To provoke, or sustain, a reverie in a bar, you have to drink English gin, especially in the form of the dry martini. To be frank, given the primordial role in my life played by the dry martini, I think I really ought to give it at least a page. Like all cocktails, the martini, composed essentially of gin and a few drops of Noilly Prat, seems to have been an American invention. Connoisseurs who like their martinis very dry suggest simply allowing a ray of sunlight to shine through a bottle of Noilly Prat before it hits the bottle of gin. At a certain period in America it was said that the making of a dry martini should resemble the Immaculate Conception, for, as Saint Thomas Aquinas once noted, the generative power of the Holy Ghost pierced the Virgin’s hymen “like a ray of sunlight through a window-leaving it unbroken.”

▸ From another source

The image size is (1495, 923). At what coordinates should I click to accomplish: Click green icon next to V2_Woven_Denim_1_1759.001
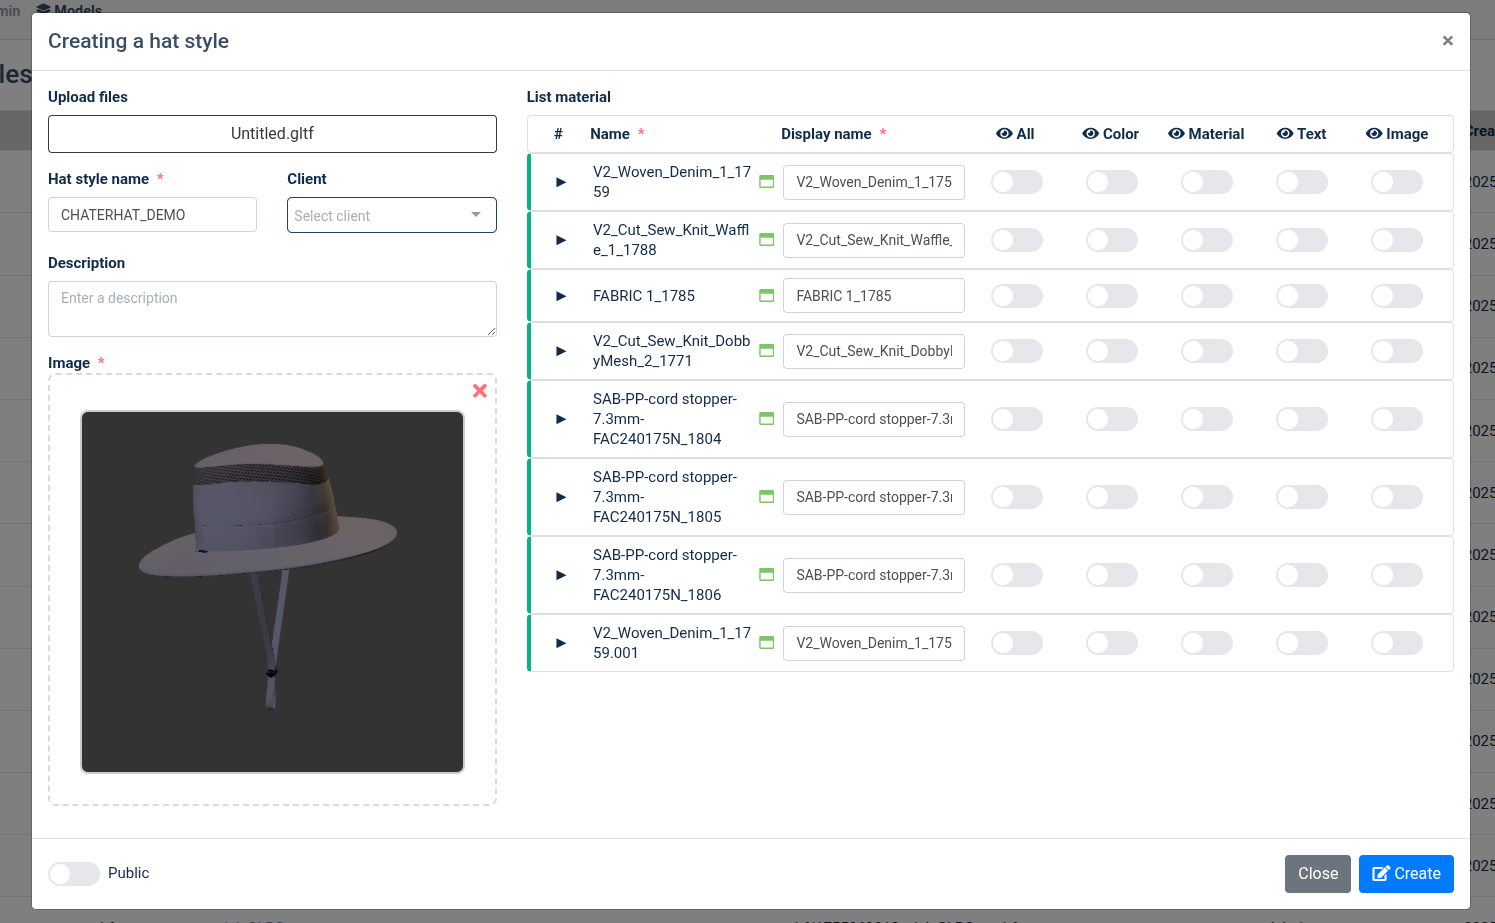click(767, 643)
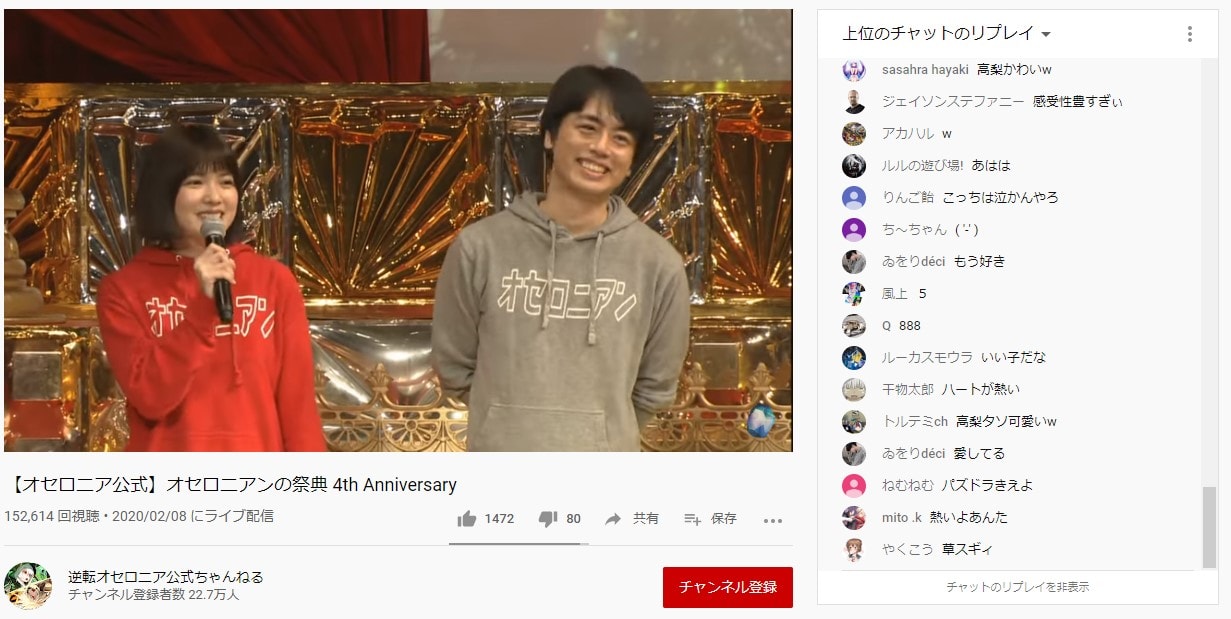
Task: Click the ねむねむ pink user avatar
Action: [854, 485]
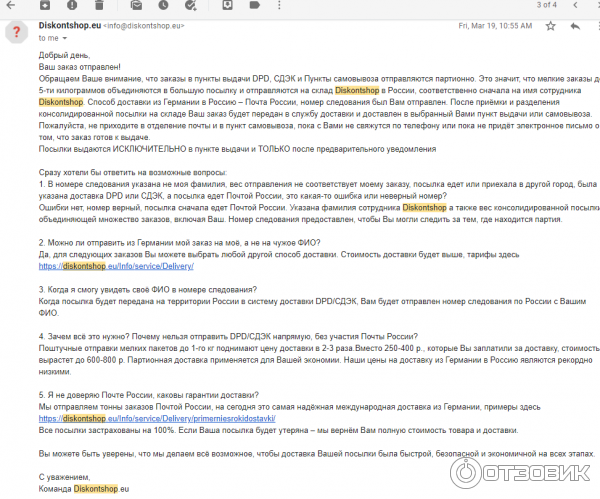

Another crucial recommendation is that the ice be so cold and hard that it won’t melt, since nothing’s worse than a watery martini. For those who are still with me, let me give you my personal recipe, the fruit of long experimentation and guaranteed to produce perfect results. The day before your guests arrive, put all the ingredients-glasses, gin, and shaker-in the refrigerator. Use a thermometer to make sure the ice is about twenty degrees below zero (centigrade). Don’t take anything out until your friends arrive; then pour a few drops of Noilly Prat and half a demitasse spoon of Angostura bitters over the ice. Stir it, then pour it out, keeping only the ice, which retains a faint taste of both. Then pour straight gin over the ice, stir it again, and serve.

(During the 1940s, the director of the Museum of Modern Art in New York taught me a curious variation. Instead of Angostura, he used a dash of Pernod. Frankly, it seemed heretical to me, but apparently it was only a fad.)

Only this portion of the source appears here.